ACTIVITY:
The material below includes pictures; leave them out and return only the lines between the line containing "This screenshot has width=668, height=376." and the line containing "the Fiyatları düzenle", inclusive, word for word.

INFORMATION SUPPLIED:
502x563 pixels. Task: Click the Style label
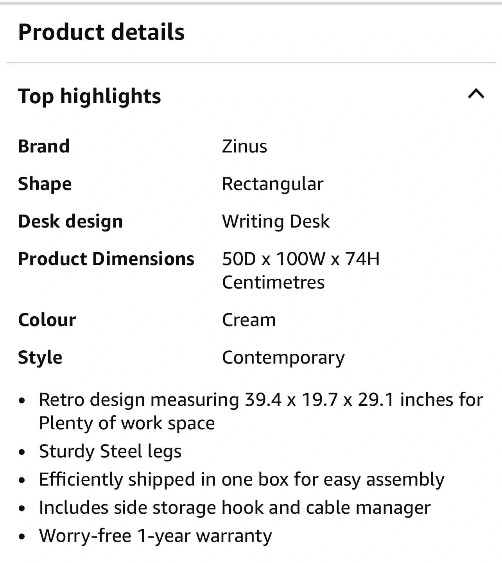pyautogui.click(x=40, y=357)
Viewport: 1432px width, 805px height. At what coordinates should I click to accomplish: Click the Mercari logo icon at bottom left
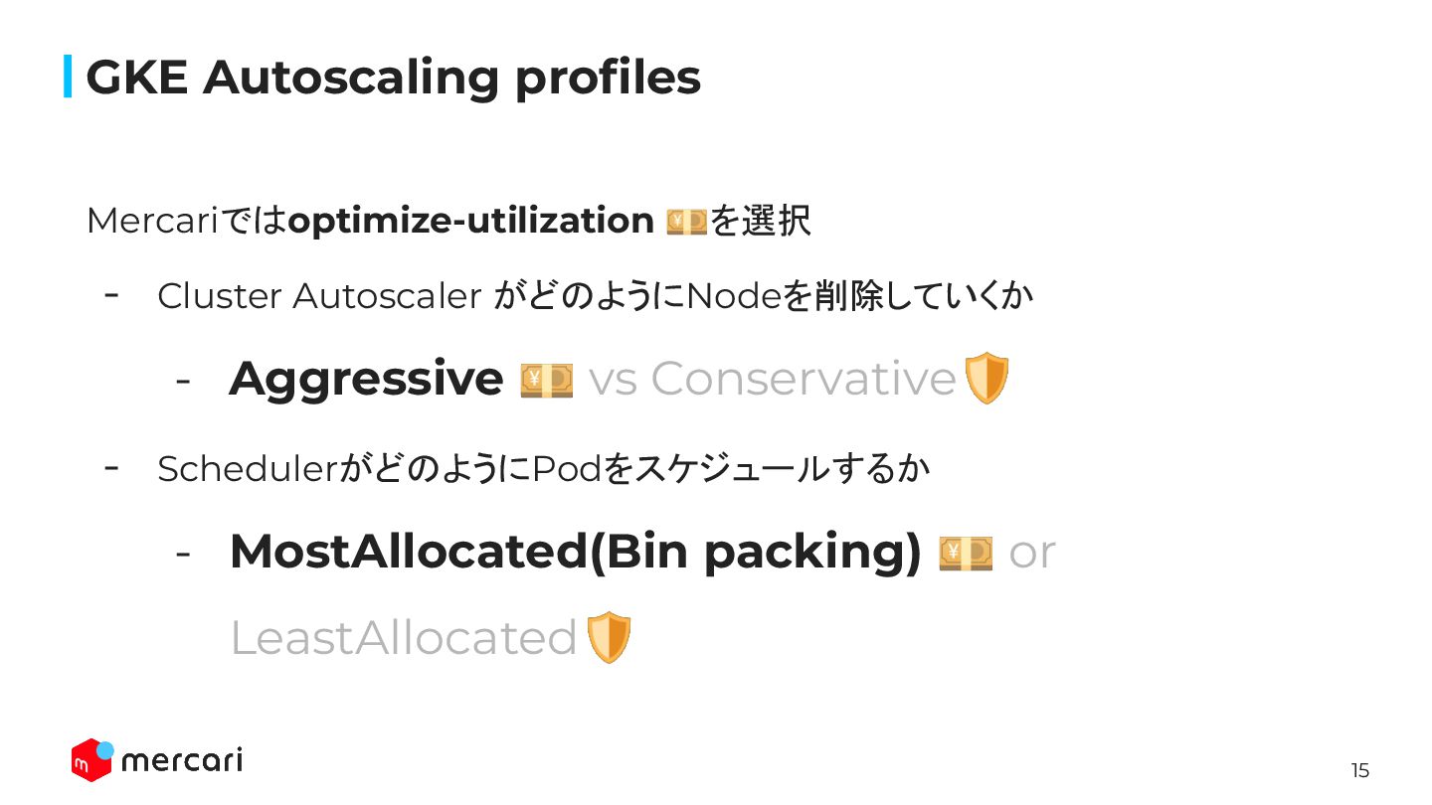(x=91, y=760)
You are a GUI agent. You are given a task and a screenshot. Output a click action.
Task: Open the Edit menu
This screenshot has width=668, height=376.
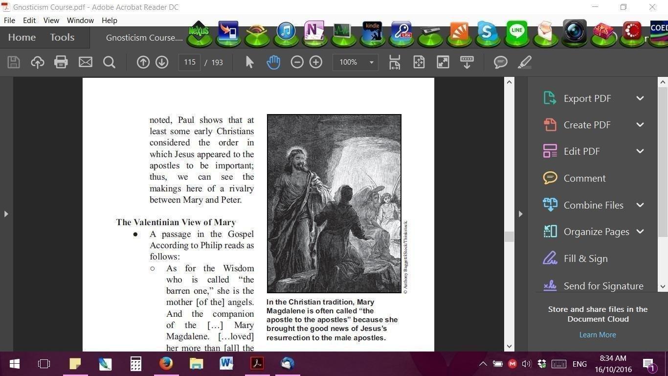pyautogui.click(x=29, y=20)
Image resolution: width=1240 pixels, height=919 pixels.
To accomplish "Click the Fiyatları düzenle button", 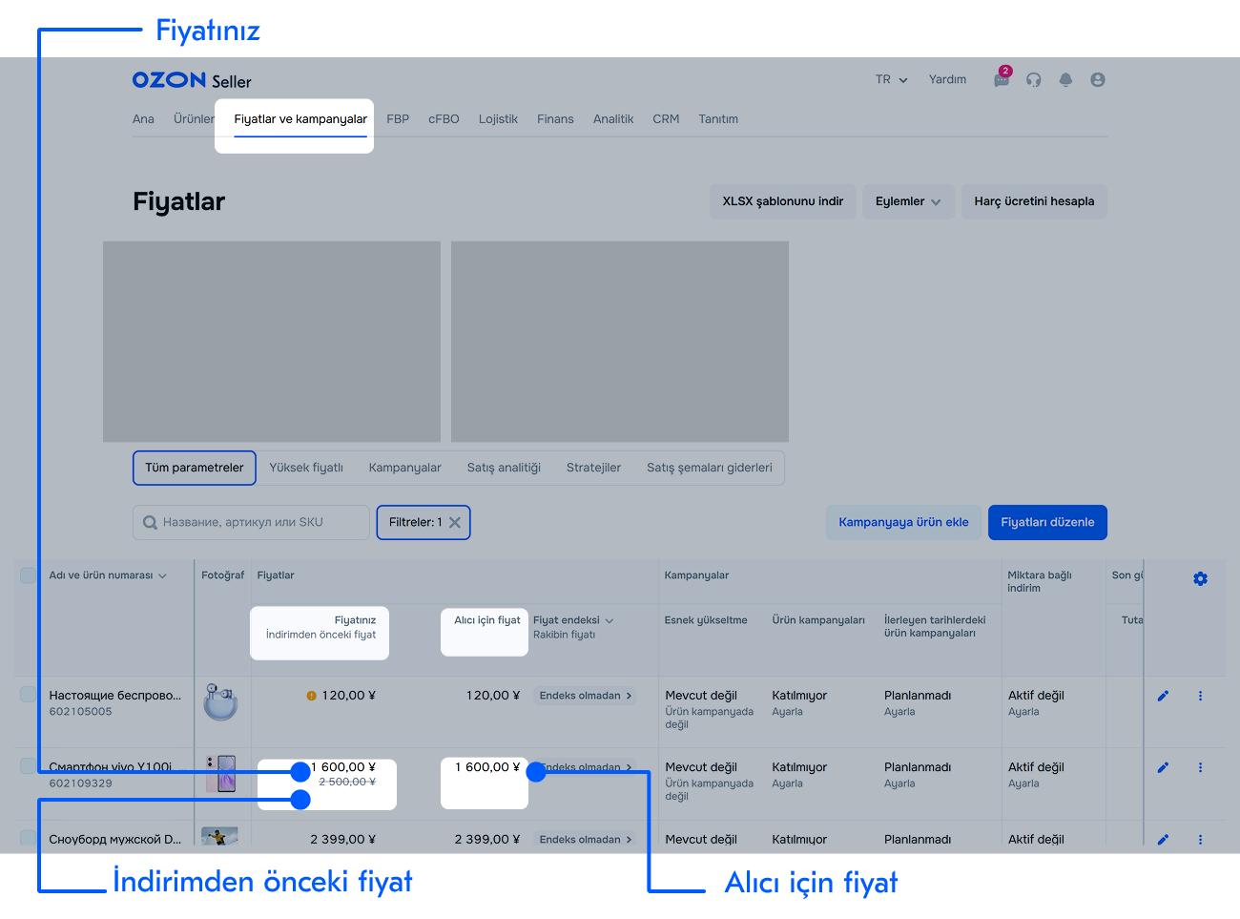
* * *
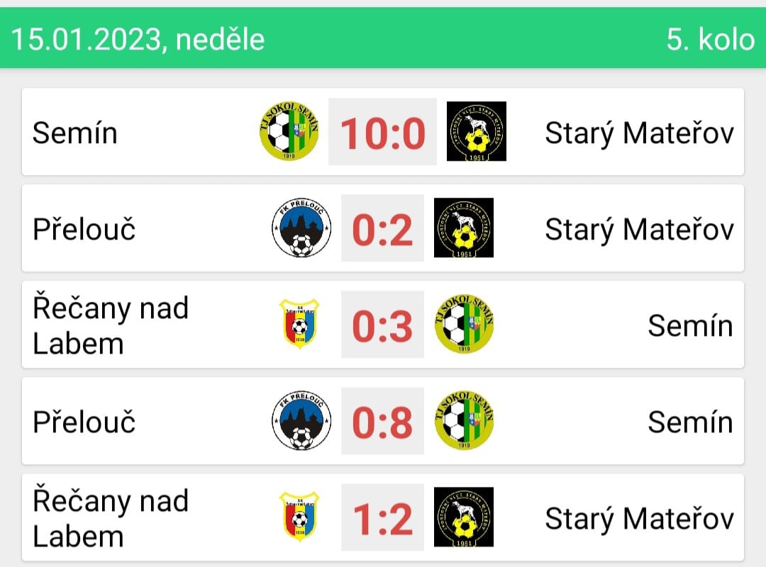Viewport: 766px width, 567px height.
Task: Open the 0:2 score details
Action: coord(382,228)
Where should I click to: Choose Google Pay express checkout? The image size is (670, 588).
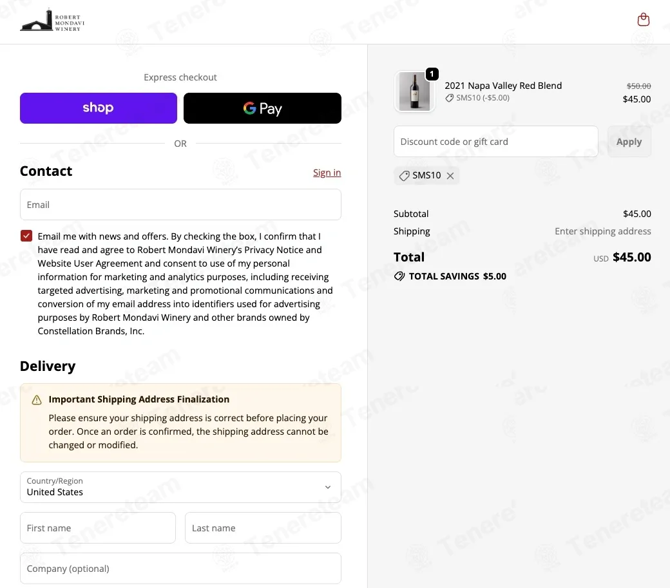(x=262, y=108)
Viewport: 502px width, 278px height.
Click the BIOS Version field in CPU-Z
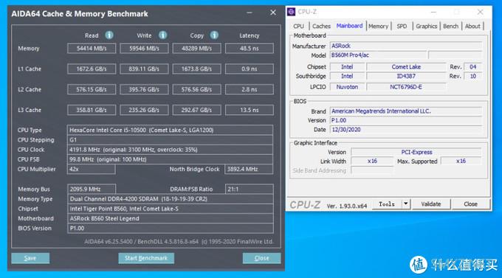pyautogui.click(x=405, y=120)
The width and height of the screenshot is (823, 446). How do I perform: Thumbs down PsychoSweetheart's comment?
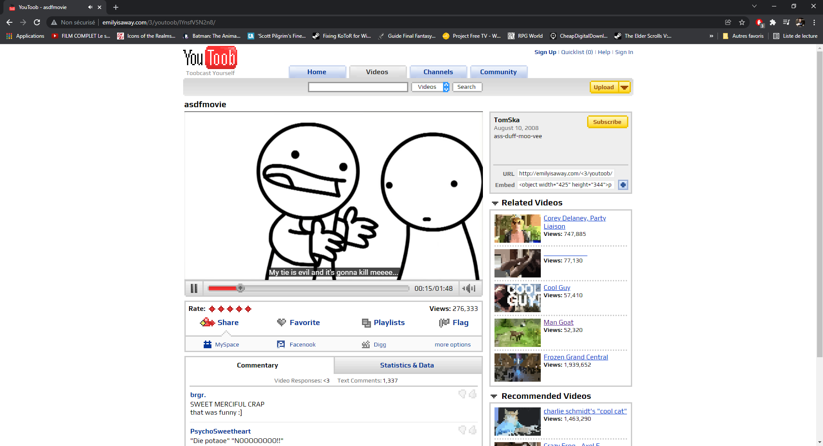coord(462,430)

RESPONSE AREA:
This screenshot has width=668, height=376.
pyautogui.click(x=29, y=20)
Image resolution: width=1240 pixels, height=919 pixels.
To accomplish "Click the Fiyatları düzenle button", 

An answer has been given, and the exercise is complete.